◆ **SOURCE DATA**
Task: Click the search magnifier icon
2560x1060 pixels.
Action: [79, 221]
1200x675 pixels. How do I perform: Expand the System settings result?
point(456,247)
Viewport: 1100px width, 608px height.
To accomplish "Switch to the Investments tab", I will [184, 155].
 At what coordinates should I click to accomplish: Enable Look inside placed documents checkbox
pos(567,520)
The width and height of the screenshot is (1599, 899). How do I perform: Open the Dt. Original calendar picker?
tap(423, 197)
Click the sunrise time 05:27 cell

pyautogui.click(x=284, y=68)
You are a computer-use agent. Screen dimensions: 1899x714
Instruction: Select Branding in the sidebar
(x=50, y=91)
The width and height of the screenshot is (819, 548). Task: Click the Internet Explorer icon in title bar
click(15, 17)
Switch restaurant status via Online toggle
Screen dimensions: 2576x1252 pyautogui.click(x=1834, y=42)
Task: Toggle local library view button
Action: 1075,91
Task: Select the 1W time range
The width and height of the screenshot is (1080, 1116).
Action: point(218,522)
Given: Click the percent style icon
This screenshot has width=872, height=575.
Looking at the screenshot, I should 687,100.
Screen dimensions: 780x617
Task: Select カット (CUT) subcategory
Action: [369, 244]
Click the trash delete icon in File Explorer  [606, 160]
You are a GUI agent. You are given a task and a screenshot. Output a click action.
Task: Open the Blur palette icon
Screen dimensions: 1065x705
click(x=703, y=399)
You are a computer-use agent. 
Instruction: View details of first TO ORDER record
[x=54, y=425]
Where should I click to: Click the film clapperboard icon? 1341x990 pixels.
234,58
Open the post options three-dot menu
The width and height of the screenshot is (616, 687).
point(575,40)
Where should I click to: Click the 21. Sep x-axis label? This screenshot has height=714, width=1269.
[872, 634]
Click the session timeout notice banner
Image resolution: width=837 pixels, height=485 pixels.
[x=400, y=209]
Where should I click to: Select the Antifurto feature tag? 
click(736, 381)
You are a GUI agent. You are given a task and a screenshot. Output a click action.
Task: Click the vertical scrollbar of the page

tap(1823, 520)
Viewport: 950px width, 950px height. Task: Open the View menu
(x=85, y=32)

◆ **YOUR INSTRUCTIONS**
The answer should be all the entries, restated with no word changed.

◆ **SOLUTION TO THE PROBLEM**
Task: Click the search magnifier icon
2560x1060 pixels.
Action: [79, 221]
1200x675 pixels. How do I perform: Expand the System settings result?
point(456,247)
Viewport: 1100px width, 608px height.
To accomplish "Switch to the Investments tab", I will [184, 155].
 At what coordinates should I click to accomplish: Enable Look inside placed documents checkbox
pos(567,520)
The width and height of the screenshot is (1599, 899). How do I perform: Open the Dt. Original calendar picker?
tap(423, 197)
Click the sunrise time 05:27 cell

pyautogui.click(x=284, y=68)
You are a computer-use agent. Screen dimensions: 1899x714
Instruction: Select Branding in the sidebar
(x=50, y=91)
The width and height of the screenshot is (819, 548). Task: Click the Internet Explorer icon in title bar
click(15, 17)
Switch restaurant status via Online toggle
Screen dimensions: 2576x1252 pyautogui.click(x=1834, y=42)
Task: Toggle local library view button
Action: 1075,91
Task: Select the 1W time range
The width and height of the screenshot is (1080, 1116).
Action: point(218,522)
Given: Click the percent style icon
This screenshot has width=872, height=575.
Looking at the screenshot, I should 687,100.
Screen dimensions: 780x617
Task: Select カット (CUT) subcategory
Action: [369, 244]
Click the trash delete icon in File Explorer  [606, 160]
You are a GUI agent. You are given a task and a screenshot. Output a click action.
Task: Open the Blur palette icon
Screen dimensions: 1065x705
click(x=703, y=399)
You are a computer-use agent. 
Instruction: View details of first TO ORDER record
[x=54, y=425]
Where should I click to: Click the film clapperboard icon? 1341x990 pixels.
234,58
Open the post options three-dot menu
The width and height of the screenshot is (616, 687).
point(575,40)
Where should I click to: Click the 21. Sep x-axis label? This screenshot has height=714, width=1269.
[872, 634]
Click the session timeout notice banner
Image resolution: width=837 pixels, height=485 pixels.
[x=400, y=209]
Where should I click to: Select the Antifurto feature tag? 
click(736, 381)
You are a GUI agent. You are given a task and a screenshot. Output a click action.
Task: Click the vertical scrollbar of the page

tap(1823, 520)
Viewport: 950px width, 950px height. Task: Open the View menu
(x=85, y=32)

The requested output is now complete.